Given request: Copy out each line of the records below that contains the string "what", matching case exactly.

Dataset excerpts:

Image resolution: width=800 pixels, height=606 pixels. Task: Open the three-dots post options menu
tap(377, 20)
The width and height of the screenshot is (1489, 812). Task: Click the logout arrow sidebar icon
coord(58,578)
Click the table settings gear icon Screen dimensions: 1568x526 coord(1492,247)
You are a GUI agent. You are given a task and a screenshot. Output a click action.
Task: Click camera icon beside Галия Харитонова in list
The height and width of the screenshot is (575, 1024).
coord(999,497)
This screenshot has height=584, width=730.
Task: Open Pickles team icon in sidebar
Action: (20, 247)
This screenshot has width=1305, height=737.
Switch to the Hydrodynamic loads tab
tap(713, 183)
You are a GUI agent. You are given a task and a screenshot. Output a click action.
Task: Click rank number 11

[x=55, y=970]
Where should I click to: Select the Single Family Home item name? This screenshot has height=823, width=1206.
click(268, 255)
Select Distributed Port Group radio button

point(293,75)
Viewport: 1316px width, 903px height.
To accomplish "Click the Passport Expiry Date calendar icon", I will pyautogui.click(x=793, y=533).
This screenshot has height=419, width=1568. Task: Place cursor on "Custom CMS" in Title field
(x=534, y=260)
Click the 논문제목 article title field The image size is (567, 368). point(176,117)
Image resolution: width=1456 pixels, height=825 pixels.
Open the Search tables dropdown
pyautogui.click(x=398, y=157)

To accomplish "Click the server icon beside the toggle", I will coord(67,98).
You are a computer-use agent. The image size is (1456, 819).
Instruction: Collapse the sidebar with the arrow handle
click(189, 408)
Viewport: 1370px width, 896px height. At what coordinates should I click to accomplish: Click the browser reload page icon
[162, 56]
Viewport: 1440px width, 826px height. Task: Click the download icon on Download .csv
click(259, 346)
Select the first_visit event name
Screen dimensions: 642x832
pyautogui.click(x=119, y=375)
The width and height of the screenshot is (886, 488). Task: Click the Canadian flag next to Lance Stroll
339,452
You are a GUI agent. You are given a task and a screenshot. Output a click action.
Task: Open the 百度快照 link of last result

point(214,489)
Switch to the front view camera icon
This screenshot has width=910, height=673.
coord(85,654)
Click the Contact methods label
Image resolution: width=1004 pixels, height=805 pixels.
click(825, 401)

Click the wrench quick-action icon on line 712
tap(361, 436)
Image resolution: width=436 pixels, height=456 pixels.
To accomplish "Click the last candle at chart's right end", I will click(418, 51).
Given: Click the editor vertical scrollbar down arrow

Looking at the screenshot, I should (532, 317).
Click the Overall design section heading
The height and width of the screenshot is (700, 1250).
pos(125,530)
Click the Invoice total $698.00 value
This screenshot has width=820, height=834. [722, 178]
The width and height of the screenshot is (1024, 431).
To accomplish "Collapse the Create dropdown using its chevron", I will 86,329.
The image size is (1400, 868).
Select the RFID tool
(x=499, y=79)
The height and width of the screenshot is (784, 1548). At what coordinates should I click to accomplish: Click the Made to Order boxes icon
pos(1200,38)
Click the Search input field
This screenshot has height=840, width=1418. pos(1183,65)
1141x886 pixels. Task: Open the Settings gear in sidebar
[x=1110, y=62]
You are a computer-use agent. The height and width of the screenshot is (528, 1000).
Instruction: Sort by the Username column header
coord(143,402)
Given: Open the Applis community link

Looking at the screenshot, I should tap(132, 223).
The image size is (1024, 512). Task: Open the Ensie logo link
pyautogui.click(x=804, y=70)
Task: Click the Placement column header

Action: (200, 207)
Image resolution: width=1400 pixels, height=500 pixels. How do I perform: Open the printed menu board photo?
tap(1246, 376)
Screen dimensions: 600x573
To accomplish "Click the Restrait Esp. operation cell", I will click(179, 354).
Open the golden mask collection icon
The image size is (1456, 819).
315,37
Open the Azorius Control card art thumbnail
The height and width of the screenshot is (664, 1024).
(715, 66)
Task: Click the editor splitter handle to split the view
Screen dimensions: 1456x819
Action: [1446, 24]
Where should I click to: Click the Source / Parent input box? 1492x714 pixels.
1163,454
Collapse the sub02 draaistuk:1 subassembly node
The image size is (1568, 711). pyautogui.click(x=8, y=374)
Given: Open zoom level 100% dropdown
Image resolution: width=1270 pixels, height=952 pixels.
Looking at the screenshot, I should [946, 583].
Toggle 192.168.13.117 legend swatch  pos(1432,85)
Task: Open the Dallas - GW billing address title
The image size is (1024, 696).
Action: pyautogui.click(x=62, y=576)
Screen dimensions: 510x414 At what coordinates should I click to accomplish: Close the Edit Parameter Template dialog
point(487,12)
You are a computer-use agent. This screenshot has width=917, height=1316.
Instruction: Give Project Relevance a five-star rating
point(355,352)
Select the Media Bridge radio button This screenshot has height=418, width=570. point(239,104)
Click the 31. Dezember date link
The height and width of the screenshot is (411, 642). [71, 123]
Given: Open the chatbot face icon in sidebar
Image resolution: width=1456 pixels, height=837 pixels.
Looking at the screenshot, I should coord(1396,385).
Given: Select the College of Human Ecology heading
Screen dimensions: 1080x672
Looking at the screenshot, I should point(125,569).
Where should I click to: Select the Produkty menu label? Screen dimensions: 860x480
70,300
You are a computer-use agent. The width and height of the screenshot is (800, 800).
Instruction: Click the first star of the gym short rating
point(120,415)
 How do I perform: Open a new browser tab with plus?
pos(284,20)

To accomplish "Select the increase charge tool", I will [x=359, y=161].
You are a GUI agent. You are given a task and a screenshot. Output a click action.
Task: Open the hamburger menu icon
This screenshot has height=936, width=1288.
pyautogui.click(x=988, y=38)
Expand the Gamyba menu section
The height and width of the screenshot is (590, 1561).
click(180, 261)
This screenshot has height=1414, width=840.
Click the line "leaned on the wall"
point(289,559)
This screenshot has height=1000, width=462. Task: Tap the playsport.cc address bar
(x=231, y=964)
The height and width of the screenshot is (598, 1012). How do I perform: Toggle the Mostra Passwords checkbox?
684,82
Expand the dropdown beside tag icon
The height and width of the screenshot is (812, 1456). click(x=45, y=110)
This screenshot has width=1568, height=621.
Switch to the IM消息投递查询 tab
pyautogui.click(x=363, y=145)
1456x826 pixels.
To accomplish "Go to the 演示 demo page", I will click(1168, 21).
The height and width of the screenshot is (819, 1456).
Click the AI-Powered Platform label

Result below:
Viewport: 1370px width, 896px height. At what coordinates should I click to accomplish: Click the browser reload page icon
The height and width of the screenshot is (784, 1548). At what coordinates should I click to accomplish: Click the Made to Order boxes icon
Screen dimensions: 510x414 At what coordinates should I click to accomplish: Close the Edit Parameter Template dialog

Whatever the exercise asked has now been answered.